Jack Nicklaus: A Brief Biography Essay

Throughout history, mankind has been forced to work diligently for his survival. As time progressed, however, and his methods for survival improved, he had more time for entertainment. One of his chief forms of entertainment took the form of sports. Golf is one of the myriad of sports entertainment that several of individuals strive to become successful, phenomenal, and unforgotten. Jack Nicklaus, Bryon Nelson, and Tiger Woods embody the professionalism of golf not only on the course but also in their personal lives.

Jack Nicklaus was born in Columbus, Ohio and born January 21, 1940 (Tappin 66). It was evident from an early age that Jack Nicklaus had a special talent for the game. He was introduced to golf by his father at the age of ten. He quickly got the hang of the game by a guy named Jack Grout, the professional at Scioto Country Club in Ohio. By the age of 16, Nicklaus was winning state amateur titles and was good enough to earn a place in the field for the US Amateur (Tappin 67). Through all of Jack’s success as a teen, he turned professional in 1962 (Tappin 66).

Nicklaus’s foundation laid by a relatively long and successful amateur career paid off during his first year in the paid ranks as he won the US Open at Oakmont. Nicklaus also won the US Opens in 1967, 1972, and 1980. Arnold Palmer was the best player in the world at the time and the crowd adored his dynamic gameplan and easy-going character (Tappin 67). Nicklaus and Palmer went head-to-head in a playoff for the 1962 US Open. It was obvious who everybody was rooting for, but Nicklaus confirmed his hype, beating Palmer by three shots. Through the 60’s and 70’s, Nicklaus consistently challenged for and won major honors.

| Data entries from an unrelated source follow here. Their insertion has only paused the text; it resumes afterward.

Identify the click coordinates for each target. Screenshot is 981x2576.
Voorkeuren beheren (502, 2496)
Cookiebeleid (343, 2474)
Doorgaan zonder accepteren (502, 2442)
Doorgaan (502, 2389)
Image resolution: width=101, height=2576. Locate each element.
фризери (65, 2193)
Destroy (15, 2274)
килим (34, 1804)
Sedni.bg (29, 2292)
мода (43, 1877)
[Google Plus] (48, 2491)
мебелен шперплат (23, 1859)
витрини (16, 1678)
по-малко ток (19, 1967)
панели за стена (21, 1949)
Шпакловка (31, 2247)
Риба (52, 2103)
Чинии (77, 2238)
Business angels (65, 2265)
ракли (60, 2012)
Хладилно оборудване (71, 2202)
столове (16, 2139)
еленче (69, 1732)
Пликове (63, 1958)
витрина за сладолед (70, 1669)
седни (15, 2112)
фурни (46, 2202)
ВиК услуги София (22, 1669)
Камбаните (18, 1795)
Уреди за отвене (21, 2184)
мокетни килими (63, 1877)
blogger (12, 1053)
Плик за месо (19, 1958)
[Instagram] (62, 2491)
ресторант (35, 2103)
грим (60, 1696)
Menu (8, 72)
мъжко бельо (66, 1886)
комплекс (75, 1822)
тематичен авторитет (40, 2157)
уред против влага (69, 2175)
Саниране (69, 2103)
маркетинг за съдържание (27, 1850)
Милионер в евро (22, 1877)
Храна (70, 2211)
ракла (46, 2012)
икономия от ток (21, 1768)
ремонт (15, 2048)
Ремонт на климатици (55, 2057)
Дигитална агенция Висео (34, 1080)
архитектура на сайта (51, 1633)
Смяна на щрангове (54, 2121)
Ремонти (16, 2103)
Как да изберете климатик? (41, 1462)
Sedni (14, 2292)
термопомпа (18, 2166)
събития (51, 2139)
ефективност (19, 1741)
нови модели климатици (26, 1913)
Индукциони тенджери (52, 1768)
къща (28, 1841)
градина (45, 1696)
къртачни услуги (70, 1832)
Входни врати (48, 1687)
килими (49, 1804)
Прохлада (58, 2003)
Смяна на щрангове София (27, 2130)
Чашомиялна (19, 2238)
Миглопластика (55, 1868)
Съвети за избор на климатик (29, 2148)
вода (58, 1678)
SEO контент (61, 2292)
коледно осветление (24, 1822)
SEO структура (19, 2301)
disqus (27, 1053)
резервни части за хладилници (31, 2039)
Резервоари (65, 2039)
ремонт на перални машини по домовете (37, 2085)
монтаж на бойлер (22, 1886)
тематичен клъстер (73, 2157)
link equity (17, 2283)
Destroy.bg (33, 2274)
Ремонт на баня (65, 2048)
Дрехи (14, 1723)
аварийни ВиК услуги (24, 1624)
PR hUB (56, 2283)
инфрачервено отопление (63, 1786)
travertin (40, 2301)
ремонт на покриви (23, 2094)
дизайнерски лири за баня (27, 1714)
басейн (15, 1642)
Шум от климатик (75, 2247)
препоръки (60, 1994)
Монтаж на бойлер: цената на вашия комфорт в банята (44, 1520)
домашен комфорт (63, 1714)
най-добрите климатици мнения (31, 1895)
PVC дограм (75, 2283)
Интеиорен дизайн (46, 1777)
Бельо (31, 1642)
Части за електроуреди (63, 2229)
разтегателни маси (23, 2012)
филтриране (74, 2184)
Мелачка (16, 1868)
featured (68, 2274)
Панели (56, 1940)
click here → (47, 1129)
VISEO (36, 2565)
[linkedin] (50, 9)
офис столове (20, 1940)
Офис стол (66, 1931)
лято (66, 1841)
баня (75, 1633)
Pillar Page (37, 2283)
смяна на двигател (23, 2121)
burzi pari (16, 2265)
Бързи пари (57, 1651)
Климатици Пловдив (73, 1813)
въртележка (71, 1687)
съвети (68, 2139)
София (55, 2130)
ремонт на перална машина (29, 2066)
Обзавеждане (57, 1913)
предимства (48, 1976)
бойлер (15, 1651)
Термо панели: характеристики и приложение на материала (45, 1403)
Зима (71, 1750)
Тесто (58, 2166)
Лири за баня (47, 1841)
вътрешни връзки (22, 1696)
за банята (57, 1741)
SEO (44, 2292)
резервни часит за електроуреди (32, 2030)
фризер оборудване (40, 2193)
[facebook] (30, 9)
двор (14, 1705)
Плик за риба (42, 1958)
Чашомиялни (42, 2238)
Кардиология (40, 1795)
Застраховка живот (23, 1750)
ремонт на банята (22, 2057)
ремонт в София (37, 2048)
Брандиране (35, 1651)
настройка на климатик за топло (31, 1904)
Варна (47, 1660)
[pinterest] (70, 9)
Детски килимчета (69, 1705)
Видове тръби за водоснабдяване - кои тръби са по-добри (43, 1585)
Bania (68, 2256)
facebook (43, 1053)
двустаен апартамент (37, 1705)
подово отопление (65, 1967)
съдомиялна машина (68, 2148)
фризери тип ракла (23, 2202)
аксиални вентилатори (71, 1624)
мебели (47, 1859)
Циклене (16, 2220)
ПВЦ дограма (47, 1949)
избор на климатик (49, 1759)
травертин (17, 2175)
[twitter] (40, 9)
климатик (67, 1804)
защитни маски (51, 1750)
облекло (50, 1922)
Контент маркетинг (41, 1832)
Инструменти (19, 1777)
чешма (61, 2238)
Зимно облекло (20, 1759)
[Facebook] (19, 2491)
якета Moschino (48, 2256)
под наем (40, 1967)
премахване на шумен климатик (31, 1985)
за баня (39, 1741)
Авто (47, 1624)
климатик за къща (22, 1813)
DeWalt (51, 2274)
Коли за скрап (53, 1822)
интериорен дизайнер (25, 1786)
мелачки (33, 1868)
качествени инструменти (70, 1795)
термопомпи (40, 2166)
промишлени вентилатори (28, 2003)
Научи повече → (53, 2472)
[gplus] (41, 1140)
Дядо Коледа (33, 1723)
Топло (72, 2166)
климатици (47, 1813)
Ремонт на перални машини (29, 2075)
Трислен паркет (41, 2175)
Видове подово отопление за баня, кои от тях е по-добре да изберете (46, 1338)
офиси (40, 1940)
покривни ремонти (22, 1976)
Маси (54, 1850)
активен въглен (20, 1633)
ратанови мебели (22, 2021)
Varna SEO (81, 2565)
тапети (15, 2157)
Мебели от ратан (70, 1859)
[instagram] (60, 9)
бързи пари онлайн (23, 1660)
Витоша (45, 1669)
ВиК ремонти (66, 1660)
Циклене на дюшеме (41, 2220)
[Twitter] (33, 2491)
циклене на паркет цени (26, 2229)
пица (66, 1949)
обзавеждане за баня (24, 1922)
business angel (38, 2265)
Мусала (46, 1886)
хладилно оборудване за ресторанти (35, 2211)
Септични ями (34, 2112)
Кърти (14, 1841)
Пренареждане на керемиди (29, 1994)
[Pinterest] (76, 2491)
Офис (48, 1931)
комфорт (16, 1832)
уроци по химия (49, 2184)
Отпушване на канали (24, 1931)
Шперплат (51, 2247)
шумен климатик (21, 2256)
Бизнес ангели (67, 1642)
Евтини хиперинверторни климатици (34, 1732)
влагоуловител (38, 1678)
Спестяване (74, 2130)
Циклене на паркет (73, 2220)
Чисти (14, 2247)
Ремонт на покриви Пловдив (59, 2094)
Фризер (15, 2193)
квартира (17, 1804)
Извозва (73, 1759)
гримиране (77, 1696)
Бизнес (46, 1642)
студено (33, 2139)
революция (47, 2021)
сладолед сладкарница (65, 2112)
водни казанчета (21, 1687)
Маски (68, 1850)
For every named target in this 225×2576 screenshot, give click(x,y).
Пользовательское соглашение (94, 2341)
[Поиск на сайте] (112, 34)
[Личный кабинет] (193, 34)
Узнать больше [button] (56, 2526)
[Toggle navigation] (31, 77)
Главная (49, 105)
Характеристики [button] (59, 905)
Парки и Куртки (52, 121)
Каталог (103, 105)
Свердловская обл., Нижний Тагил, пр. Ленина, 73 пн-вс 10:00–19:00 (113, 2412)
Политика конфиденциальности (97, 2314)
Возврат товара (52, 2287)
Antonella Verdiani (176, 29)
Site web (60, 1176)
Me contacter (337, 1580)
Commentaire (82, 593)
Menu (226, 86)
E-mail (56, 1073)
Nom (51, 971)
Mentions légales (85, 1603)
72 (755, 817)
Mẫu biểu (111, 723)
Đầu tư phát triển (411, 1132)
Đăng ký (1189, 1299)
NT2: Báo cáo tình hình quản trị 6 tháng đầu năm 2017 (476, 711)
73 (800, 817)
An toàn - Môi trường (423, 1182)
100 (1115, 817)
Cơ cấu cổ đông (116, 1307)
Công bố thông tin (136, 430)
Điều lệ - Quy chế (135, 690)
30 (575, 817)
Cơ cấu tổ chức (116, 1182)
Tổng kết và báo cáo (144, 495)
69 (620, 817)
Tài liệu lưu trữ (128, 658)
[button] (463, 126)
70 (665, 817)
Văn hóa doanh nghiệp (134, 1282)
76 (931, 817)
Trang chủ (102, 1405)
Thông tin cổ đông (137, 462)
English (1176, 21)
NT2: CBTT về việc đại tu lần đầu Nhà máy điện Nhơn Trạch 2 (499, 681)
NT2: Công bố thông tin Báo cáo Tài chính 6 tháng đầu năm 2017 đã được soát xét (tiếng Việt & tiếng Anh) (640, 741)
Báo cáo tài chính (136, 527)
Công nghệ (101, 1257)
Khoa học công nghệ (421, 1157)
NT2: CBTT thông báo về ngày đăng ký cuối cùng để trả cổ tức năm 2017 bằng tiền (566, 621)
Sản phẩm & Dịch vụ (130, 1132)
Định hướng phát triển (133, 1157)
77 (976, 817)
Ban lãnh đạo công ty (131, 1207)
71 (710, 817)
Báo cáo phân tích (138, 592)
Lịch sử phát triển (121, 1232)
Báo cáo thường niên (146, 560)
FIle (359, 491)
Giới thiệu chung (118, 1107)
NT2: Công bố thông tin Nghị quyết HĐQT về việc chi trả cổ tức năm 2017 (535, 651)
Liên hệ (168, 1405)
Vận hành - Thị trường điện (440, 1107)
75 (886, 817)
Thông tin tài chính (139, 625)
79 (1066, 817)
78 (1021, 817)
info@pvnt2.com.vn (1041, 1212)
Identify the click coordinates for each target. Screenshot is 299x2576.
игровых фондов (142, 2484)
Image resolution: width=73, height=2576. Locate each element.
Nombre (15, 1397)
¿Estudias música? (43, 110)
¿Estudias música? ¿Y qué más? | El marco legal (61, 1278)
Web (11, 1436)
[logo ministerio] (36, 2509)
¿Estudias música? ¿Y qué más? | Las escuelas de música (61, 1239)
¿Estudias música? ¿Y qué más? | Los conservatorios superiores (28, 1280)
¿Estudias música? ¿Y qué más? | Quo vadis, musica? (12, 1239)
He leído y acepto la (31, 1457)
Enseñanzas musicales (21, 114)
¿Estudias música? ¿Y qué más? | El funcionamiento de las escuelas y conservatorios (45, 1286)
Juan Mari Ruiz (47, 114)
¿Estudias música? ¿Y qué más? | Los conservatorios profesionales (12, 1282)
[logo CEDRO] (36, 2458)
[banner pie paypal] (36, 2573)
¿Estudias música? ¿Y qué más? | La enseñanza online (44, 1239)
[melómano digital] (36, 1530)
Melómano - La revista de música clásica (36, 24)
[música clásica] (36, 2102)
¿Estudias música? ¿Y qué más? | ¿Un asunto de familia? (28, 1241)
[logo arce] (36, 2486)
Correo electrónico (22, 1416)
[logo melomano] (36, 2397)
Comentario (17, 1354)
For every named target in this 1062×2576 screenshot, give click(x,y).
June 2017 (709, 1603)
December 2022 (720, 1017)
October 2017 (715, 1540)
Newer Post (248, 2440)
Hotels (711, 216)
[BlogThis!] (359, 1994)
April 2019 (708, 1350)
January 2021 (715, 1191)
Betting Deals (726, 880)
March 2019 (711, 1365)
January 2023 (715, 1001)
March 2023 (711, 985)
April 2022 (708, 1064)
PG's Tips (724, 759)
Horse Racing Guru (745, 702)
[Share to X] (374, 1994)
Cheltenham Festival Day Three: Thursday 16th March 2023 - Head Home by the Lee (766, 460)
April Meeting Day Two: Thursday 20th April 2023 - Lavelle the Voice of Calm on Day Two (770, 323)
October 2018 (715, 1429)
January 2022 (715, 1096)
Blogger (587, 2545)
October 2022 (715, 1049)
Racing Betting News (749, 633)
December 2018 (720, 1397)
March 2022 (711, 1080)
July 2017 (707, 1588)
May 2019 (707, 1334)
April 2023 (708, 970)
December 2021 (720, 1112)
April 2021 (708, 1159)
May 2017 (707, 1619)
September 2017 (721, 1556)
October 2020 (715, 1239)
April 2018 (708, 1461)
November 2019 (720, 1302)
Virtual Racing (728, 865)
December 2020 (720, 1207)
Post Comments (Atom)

He captured the 1966 Open at Muirfield, he became only the fourth man to complete a Grand Slam (Tappin 67-68). Nicklaus’s career at the highest level continued well into the next decade too, his fifth and final Green Jacket arriving in 1986. Nicklaus as a forty-six year old was still a threat when the biggest prizes were on offer. By making one of his trademarks final round charges he accelerated past Greg Norman and Tom Kife to win by a single shot. A career filled with many magnificent successes, it might seem strange to focus on his failures. Tappin 68) Jack’s failures provide an interesting insight into the character of Jack Nicklaus. After losing an epic battle with Tom Watson in the sunshine at Turnberry during the 1977 Open, Nicklaus walked off the final green with his arm around his opponent, offering his congratulations. By the end of his career, Jack Nicklaus had completed the Grand Slam three times over. Regardless of his considerable achievements off the course, Nicklaus will forever be remembered for a breathtaking game that simply bore no sign of weakness. (Tappin 69) Additionally, Bryon Nelson was born February 4, 1912 near Waxachte Texas.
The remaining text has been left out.